* Task material

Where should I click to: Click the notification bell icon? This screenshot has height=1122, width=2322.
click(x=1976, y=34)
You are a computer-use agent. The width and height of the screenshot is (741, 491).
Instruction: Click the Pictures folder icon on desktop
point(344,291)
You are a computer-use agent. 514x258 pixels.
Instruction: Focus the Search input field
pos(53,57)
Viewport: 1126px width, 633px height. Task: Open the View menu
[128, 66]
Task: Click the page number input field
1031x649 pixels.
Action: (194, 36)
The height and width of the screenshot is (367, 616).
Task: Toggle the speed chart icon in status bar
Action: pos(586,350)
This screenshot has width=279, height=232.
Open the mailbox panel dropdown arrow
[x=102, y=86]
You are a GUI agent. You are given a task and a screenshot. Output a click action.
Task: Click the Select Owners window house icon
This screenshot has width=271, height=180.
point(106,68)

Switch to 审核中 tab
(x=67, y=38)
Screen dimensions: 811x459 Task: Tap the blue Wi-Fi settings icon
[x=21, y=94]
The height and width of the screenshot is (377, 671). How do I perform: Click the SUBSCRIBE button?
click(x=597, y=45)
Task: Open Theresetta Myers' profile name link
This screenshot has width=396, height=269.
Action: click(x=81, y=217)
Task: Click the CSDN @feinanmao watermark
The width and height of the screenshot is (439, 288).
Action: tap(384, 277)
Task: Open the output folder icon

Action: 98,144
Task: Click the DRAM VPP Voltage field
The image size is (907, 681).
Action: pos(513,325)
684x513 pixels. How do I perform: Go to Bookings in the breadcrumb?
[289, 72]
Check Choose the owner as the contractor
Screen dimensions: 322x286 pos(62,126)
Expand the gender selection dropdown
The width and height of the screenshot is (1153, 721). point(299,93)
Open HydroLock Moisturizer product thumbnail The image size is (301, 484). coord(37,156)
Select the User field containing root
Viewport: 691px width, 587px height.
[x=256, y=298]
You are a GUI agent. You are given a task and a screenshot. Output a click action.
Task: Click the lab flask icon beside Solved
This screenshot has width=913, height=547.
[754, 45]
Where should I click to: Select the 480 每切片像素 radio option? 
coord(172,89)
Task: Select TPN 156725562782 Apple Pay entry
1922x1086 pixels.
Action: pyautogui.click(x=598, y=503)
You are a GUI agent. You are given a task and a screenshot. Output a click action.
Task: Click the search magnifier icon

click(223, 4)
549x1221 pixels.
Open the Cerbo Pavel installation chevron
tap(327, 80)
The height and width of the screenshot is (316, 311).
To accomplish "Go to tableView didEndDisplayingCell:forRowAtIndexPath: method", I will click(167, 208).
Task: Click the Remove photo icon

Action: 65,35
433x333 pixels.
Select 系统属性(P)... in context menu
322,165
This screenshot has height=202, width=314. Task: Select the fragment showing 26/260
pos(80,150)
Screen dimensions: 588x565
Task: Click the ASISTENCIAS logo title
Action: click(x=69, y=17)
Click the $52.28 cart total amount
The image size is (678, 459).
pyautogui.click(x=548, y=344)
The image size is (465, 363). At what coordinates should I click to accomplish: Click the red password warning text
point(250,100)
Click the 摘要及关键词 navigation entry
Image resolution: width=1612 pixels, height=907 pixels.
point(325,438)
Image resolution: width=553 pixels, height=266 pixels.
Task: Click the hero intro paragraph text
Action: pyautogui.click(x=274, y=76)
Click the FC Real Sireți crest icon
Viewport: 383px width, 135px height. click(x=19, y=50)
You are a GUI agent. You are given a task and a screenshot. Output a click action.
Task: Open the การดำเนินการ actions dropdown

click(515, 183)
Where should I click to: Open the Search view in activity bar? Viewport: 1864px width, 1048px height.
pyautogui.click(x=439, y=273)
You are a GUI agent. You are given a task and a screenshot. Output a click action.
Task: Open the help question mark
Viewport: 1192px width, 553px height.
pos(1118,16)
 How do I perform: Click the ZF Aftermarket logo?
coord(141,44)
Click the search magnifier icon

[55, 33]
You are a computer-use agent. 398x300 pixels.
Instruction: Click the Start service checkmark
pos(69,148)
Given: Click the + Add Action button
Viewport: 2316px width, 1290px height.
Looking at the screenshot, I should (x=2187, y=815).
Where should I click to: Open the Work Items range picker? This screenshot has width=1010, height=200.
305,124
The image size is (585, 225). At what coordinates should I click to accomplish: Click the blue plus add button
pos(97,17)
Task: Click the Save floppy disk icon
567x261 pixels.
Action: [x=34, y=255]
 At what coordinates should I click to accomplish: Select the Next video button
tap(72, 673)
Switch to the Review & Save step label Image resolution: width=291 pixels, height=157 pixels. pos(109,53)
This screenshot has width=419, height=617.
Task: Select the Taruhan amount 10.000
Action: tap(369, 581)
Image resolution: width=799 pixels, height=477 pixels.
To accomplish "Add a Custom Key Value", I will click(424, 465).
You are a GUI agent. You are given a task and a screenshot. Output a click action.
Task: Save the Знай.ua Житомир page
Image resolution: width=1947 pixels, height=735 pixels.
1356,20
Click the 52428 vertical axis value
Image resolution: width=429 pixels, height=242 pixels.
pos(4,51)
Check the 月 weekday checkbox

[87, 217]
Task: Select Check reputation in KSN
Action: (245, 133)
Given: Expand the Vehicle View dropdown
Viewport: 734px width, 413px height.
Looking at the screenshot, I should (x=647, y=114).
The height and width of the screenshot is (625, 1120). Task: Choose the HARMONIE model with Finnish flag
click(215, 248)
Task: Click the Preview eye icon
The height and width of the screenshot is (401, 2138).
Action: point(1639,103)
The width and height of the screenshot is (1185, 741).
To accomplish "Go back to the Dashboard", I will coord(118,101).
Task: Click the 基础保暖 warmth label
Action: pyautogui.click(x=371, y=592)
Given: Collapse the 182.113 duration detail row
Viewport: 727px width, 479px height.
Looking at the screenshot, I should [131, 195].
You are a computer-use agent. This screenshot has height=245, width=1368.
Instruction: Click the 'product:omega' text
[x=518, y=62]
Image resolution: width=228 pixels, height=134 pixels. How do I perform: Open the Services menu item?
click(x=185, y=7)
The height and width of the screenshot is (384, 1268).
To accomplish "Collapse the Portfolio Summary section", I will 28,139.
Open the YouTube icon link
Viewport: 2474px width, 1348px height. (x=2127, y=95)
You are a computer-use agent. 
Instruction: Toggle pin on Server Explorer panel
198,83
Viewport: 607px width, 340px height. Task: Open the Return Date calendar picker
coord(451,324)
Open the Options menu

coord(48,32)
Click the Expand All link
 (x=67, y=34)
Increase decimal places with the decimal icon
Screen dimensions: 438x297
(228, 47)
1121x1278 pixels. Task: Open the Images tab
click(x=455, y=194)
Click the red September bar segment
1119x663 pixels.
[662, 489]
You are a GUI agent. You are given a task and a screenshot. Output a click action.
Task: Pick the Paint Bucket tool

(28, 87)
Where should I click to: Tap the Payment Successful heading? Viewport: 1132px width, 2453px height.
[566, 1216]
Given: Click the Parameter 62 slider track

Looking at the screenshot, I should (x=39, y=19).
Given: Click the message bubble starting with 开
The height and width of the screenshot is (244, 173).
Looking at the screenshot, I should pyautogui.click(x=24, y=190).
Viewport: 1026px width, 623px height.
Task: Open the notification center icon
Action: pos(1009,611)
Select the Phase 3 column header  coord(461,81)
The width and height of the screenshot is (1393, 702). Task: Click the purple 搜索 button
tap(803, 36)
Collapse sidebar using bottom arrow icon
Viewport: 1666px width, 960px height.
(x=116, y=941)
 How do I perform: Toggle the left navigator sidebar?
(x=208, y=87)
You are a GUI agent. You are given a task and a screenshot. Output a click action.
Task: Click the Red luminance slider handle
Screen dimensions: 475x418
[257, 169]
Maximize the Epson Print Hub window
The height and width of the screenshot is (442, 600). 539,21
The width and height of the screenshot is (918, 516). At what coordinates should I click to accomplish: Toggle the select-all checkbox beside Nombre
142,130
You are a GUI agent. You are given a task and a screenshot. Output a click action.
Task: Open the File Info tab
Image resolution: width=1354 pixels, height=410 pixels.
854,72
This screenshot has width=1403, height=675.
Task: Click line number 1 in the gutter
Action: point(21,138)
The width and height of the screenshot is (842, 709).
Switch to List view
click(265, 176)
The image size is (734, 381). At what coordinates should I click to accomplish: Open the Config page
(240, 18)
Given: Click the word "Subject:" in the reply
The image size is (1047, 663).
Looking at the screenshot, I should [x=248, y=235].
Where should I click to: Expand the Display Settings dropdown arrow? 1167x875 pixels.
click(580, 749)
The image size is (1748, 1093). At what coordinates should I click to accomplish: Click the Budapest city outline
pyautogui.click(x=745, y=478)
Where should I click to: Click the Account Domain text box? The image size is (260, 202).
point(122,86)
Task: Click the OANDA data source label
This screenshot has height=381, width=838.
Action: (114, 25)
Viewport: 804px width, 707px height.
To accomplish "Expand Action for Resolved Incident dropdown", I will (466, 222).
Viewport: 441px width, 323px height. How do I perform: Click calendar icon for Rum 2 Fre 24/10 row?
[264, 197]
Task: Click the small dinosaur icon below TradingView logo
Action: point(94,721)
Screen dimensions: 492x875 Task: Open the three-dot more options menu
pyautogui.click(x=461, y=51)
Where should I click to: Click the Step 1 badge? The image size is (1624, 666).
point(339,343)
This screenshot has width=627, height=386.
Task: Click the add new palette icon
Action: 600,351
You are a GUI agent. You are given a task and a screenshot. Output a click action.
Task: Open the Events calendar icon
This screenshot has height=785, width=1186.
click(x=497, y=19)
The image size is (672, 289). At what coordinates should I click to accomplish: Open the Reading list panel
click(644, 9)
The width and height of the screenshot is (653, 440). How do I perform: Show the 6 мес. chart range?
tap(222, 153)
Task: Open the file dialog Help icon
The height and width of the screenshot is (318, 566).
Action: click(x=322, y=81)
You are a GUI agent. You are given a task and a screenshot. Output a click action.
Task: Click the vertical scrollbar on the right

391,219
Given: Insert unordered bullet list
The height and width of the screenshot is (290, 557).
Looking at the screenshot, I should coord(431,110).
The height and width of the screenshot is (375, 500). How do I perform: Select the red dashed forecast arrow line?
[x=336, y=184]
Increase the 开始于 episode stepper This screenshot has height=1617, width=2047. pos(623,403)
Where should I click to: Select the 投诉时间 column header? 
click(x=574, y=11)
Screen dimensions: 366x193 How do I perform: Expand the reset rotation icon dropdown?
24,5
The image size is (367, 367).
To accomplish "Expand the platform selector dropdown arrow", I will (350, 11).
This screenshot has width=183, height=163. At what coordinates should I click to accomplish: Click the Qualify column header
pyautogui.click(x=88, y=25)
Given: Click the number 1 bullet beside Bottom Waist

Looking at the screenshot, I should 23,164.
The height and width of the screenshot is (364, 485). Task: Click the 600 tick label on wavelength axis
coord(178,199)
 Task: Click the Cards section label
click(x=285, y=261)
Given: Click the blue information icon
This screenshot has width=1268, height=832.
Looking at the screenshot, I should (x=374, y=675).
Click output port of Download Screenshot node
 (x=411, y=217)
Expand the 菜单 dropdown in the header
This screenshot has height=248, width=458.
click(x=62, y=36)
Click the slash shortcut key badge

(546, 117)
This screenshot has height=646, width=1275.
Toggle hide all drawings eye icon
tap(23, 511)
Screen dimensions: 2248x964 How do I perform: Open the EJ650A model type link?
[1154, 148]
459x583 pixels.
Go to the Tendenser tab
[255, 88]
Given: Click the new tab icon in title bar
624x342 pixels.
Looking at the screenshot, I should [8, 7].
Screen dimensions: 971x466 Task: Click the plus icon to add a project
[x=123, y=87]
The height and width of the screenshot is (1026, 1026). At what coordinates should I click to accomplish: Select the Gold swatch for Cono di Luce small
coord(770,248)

* Written exercise
Please copy out, word for word, the items above from their very first line down to and including the line that contains "The width and height of the screenshot is (1153, 721).".

* Response below
Where should I click to: Click the notification bell icon? This screenshot has height=1122, width=2322.
click(x=1976, y=34)
You are a computer-use agent. The width and height of the screenshot is (741, 491).
Instruction: Click the Pictures folder icon on desktop
point(344,291)
You are a computer-use agent. 514x258 pixels.
Instruction: Focus the Search input field
pos(53,57)
Viewport: 1126px width, 633px height. Task: Open the View menu
[128, 66]
Task: Click the page number input field
1031x649 pixels.
Action: (194, 36)
The height and width of the screenshot is (367, 616).
Task: Toggle the speed chart icon in status bar
Action: pos(586,350)
This screenshot has width=279, height=232.
Open the mailbox panel dropdown arrow
[x=102, y=86]
You are a GUI agent. You are given a task and a screenshot. Output a click action.
Task: Click the Select Owners window house icon
This screenshot has width=271, height=180.
point(106,68)

Switch to 审核中 tab
(x=67, y=38)
Screen dimensions: 811x459 Task: Tap the blue Wi-Fi settings icon
[x=21, y=94]
The height and width of the screenshot is (377, 671). How do I perform: Click the SUBSCRIBE button?
click(x=597, y=45)
Task: Open Theresetta Myers' profile name link
This screenshot has width=396, height=269.
Action: click(x=81, y=217)
Task: Click the CSDN @feinanmao watermark
The width and height of the screenshot is (439, 288).
Action: tap(384, 277)
Task: Open the output folder icon

Action: 98,144
Task: Click the DRAM VPP Voltage field
The image size is (907, 681).
Action: pos(513,325)
684x513 pixels. How do I perform: Go to Bookings in the breadcrumb?
[289, 72]
Check Choose the owner as the contractor
Screen dimensions: 322x286 pos(62,126)
Expand the gender selection dropdown
The width and height of the screenshot is (1153, 721). point(299,93)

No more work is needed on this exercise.